Я крепился изо всех сил, еле сдерживая душившие меня рыдания, но когда он сыграл последние аккорды оперы, я извинился и вышел в другую комнату, где никого не было, чтобы никому не причинять беспокойства и самому прийти в себя.
Постепенно я успокоился. Когда же я вновь вернулся к ним, я все еще находился во власти этого трогательного, чарующего, прекрасного и бессмертного произведения, исполненного самим Массне в его собственном святилище, и долго не мог спокойно говорить. Порой, когда чувства переполняют твое сердце, один простой жест, пожатие руки, объятие значит гораздо больше, чем самая изысканная речь. Вот и тогда мое сердце было настолько переполнено чувствами, что я не мог ничего говорить.
 
   – Maitre, – сказал я срывающимся от волнения голосом, – позвольте мне обнять вас!
 
Массне все понял.
Конечно, я мог бы назвать много композиторов, создавших более глубокую музыку, чем Жюль Массне, но все же должен признать, что не помню случая, когда бы меня так взволновала музыка, как в тот день, когда он впервые мне исполнил партитуру своей оперы.
Как-то в Монте-Карло Рауль Гинсбург объявил нам, артистам, что мы приглашены в Берлин на несколько спектаклей, а я должен играть там «Мефистофеля», «Дона-Карлоса» и «Севильского цирюльника» 131.
Что ж, при хорошем настроении и в аду играть можно. Я еще никогда не пел в Германии и поехал в Берлин с большим любопытством. Ехали почему-то в поезде, специально заказанном великолепным Раулем, – можно бы, конечно, обойтись и без этого, но у Рауля Гинсбурга была некоторая склонность к замоскворецкому размаху, в чем я не без гордости вижу влияние русской культуры на этого интернационального человека.

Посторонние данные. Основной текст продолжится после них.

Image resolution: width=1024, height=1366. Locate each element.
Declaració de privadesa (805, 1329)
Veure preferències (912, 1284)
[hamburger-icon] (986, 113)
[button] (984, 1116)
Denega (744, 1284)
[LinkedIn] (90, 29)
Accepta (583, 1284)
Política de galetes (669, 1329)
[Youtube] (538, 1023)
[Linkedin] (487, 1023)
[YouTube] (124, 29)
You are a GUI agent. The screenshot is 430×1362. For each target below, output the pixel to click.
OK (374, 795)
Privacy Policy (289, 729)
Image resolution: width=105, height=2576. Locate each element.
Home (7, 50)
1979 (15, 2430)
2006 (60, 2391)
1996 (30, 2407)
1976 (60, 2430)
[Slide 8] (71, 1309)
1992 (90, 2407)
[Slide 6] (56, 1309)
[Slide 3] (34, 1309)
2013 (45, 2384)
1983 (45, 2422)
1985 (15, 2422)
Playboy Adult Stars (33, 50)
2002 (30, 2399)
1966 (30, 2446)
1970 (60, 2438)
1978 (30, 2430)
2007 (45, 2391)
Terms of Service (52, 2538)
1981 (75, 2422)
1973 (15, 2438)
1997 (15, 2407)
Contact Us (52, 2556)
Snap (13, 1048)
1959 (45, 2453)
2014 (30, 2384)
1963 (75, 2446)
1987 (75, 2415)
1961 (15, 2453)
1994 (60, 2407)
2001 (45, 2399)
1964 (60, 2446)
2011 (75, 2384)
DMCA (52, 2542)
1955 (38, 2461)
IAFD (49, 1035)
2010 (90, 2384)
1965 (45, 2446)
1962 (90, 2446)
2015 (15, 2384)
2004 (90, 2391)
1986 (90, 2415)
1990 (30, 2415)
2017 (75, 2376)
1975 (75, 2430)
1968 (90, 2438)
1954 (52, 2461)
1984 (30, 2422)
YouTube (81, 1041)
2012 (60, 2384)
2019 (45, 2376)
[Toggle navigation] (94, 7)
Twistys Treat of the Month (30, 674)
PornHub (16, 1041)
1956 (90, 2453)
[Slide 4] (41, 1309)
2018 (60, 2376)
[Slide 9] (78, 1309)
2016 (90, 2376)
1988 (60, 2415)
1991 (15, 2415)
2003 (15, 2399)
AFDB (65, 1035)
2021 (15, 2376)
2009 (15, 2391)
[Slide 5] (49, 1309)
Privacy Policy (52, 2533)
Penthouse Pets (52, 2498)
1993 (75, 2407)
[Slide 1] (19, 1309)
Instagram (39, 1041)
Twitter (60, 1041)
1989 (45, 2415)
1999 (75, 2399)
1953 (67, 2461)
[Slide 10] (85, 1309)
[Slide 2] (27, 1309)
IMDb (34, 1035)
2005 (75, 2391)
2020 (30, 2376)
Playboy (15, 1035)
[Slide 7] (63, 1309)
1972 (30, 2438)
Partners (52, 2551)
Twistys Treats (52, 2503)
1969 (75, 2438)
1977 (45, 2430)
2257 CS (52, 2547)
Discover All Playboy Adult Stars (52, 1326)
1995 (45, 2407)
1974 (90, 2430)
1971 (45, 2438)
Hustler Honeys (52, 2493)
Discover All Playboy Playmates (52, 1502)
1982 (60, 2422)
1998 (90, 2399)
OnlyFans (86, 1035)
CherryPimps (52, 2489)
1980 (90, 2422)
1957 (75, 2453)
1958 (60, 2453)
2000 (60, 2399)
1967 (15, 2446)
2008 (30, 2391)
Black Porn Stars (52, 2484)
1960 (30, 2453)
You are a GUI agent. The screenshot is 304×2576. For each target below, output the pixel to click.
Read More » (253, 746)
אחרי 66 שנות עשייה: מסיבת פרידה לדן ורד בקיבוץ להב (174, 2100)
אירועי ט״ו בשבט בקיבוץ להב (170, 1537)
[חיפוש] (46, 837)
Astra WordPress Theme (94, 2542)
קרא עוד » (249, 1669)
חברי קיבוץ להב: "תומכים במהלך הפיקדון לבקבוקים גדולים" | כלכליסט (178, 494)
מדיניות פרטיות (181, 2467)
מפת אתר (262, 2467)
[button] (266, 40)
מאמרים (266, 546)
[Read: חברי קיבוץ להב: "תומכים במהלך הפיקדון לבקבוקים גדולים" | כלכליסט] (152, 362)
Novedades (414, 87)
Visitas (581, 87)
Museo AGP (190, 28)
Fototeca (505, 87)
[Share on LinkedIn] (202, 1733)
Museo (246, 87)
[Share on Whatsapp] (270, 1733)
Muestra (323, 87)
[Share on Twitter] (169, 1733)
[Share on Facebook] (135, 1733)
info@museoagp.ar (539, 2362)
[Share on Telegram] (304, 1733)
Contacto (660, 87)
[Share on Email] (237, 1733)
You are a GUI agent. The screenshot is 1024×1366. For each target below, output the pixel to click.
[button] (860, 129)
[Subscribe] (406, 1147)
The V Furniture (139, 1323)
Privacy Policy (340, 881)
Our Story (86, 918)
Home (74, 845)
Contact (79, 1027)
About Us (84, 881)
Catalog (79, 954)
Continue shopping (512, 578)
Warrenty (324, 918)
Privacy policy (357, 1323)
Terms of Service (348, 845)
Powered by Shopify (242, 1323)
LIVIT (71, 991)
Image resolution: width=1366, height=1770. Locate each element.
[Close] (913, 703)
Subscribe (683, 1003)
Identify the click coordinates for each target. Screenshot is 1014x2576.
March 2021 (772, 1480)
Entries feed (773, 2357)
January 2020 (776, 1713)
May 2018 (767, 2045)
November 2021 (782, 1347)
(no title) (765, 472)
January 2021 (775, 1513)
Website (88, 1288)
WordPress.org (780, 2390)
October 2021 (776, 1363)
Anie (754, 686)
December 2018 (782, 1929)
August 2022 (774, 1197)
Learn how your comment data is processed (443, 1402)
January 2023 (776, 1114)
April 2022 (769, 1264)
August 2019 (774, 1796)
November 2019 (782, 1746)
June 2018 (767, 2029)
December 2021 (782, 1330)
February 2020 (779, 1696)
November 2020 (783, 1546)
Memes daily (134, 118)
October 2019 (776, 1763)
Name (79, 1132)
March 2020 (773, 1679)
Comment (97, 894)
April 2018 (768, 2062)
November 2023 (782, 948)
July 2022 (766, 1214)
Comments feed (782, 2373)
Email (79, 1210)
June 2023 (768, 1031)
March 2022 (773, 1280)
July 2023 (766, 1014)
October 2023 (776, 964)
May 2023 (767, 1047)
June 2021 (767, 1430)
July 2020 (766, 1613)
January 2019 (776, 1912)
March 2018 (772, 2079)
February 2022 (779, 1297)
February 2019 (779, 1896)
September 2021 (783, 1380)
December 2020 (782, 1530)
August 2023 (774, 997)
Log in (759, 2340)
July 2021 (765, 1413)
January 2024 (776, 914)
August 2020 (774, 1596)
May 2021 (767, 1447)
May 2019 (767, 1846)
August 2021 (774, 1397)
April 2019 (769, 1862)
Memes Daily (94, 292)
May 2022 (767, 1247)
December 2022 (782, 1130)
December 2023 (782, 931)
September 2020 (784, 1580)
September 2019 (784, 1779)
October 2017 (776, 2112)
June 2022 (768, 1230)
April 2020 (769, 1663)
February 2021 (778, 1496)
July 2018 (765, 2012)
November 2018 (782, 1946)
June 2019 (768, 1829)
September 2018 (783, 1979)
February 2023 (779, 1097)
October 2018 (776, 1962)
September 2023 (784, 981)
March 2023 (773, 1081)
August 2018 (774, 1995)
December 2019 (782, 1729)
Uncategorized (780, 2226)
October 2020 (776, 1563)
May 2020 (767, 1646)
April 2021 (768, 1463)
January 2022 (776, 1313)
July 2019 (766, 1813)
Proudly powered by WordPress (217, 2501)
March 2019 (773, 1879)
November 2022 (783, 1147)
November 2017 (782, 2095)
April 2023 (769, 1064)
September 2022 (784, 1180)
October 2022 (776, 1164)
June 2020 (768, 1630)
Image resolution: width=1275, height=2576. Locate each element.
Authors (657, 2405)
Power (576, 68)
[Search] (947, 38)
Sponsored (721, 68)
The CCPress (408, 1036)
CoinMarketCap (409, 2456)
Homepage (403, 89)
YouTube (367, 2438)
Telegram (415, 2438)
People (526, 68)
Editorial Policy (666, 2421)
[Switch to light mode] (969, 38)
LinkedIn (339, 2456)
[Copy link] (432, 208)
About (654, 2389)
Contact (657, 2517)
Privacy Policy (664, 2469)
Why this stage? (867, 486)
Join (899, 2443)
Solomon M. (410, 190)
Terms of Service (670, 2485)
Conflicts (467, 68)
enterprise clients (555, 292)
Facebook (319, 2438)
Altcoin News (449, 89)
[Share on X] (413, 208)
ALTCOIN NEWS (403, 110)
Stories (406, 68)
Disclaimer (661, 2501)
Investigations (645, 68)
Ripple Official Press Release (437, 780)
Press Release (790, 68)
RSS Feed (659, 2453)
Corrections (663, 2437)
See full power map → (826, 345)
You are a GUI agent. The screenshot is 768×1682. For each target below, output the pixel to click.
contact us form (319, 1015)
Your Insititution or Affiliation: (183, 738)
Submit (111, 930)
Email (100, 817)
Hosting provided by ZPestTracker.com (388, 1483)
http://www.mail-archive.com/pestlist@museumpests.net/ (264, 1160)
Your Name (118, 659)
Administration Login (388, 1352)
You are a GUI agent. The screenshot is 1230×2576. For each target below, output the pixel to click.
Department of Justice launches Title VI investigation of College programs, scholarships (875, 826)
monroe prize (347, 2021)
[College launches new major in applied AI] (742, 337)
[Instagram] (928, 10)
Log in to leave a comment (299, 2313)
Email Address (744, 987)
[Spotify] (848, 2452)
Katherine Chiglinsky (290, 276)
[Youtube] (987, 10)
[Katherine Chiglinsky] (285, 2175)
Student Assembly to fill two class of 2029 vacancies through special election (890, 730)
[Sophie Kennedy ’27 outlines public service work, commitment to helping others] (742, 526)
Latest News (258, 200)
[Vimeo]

Ехали весело, останавливались на станциях, где заранее по телеграфу заказывались для нас завтраки и обеды и где собирались люди из ближайших селений смотреть, как мы едим, пьем, поем и даже пляшем. Дорогой в каждом вагоне образовались филиальные отделения Монте-Карло, играли в карты, но главным образом в «носы», то есть проигравшего щелкали картами по носу. Весьма педагогическая игра. Германия – извините, пожалуйста! – тоже очень интересная и культурная страна, хотя в ней чувствуется некоторая связанность и тяжесть, не замеченные мною во Франции и Англии. Слишком часто бросается в глаза лаконическая надпись «Verboten».
И еще «Abort» *. Слова эти пишут очень четко, огромными буквами. Я знал, что «verboten» значит «запрещено», а слово «Abort», знакомое мне только в одном смысле, долго вызывало у меня недоумение. Такое, казалось бы, благоустроенное государство и – вдруг… Странно!
></emphasis >
* Общественный туалет (нем.).
С первых же дней я почувствовал, что, в противоположность соседним культурным странам, в Германии понятие о свободе – чисто философское понятие и подчинено понятию – порядок. Какой-то злой шутник уверял меня, что там люди имеют право рождаться только осенью 13 октября, а должны умирать тоже в дни, заранее установленные начальством. Это – неправда; немцы, как и все другие люди, умирают «по вся дни».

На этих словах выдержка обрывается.